While 19 percent oppose her confirmation, many independents are wary of Jackson. Only 39 percent of independent voters say she should be confirmed to the Court, an unusually low number. Forty-three percent have no opinion.
According to Gallup polling, Jackson’s approval rating is less than Barack Obama’s radical nominee Sonia Sotomayor, who had 54-28 approval to disapproval, far greater approval than Jackson’s marks.
Jackson’s polling is also much worse than Justice Samuel Alito’s (50-25 percent), Justice John Roberts’s (59-22), Justice Ruth Bader Ginsburg’s (53-14), and Justice Clarence Thomas’s (52-17).
As the @JudiciaryDems begin their confirmation hearings for #KetanjiBrownJackson, I want to remind the media, Democrats, and the American people of the disgusting "high-tech lynching" Clarence Thomas endured by @JoeBiden and Democrats during his confirmation hearing in 1991. pic.twitter.com/6WdRJlPiFJ
— Congressman Byron Donalds (@RepDonaldsPress) March 21, 2022
Jackson’s approval number is about the same as the much-maligned Justice Brett Kavanaugh’s popularity before his confirmation hearings started in 2018. Forty-five percent approved of Kavanaugh’s confirmation, and 46 percent opposed, a Fox News poll found.
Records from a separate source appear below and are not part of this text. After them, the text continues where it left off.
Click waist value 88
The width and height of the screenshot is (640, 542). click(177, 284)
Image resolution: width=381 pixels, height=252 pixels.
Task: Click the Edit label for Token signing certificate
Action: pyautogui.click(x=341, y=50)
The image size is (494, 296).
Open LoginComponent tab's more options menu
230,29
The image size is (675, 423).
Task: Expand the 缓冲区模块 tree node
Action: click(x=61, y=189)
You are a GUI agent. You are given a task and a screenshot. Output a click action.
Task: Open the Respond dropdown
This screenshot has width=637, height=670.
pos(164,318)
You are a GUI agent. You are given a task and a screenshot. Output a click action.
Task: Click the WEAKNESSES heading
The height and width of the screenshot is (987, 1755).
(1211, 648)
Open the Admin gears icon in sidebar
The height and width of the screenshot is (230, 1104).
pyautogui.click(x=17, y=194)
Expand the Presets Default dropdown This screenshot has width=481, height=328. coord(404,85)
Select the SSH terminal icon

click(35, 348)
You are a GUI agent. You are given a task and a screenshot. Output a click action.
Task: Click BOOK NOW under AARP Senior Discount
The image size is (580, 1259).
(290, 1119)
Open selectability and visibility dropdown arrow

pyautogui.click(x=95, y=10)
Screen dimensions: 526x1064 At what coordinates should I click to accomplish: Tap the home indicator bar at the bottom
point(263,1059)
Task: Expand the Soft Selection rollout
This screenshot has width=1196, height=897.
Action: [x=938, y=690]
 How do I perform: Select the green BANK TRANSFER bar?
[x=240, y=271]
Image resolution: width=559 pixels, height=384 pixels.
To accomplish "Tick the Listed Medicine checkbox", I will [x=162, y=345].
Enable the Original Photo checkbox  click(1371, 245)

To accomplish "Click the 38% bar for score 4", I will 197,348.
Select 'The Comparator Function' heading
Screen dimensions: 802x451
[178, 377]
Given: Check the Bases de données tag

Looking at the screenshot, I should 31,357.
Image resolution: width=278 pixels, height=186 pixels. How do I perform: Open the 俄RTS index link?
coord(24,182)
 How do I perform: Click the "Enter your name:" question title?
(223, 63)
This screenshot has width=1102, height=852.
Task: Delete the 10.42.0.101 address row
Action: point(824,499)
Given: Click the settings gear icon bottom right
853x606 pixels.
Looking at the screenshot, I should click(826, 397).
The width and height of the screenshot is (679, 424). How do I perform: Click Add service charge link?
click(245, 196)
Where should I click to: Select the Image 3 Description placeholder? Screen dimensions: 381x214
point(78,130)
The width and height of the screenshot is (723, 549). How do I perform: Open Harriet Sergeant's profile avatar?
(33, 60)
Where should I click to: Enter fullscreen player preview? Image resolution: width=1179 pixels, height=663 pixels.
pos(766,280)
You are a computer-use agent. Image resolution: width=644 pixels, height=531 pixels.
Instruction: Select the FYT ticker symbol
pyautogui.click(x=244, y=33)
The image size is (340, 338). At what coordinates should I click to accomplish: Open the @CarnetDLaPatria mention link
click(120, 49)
Jackson’s poor approval rating may be because voters are distracted by Biden’s chaotic presidency. Americans in the last year have struggled with record-high gas prices, forty-year-high inflation, a record number of fentanyl deaths, a southern border invasion, supply chain woes, and coronavirus mandates.
The Politico poll sampled 2005 voters from March 18-21 with a margin of error of 2 percentage points.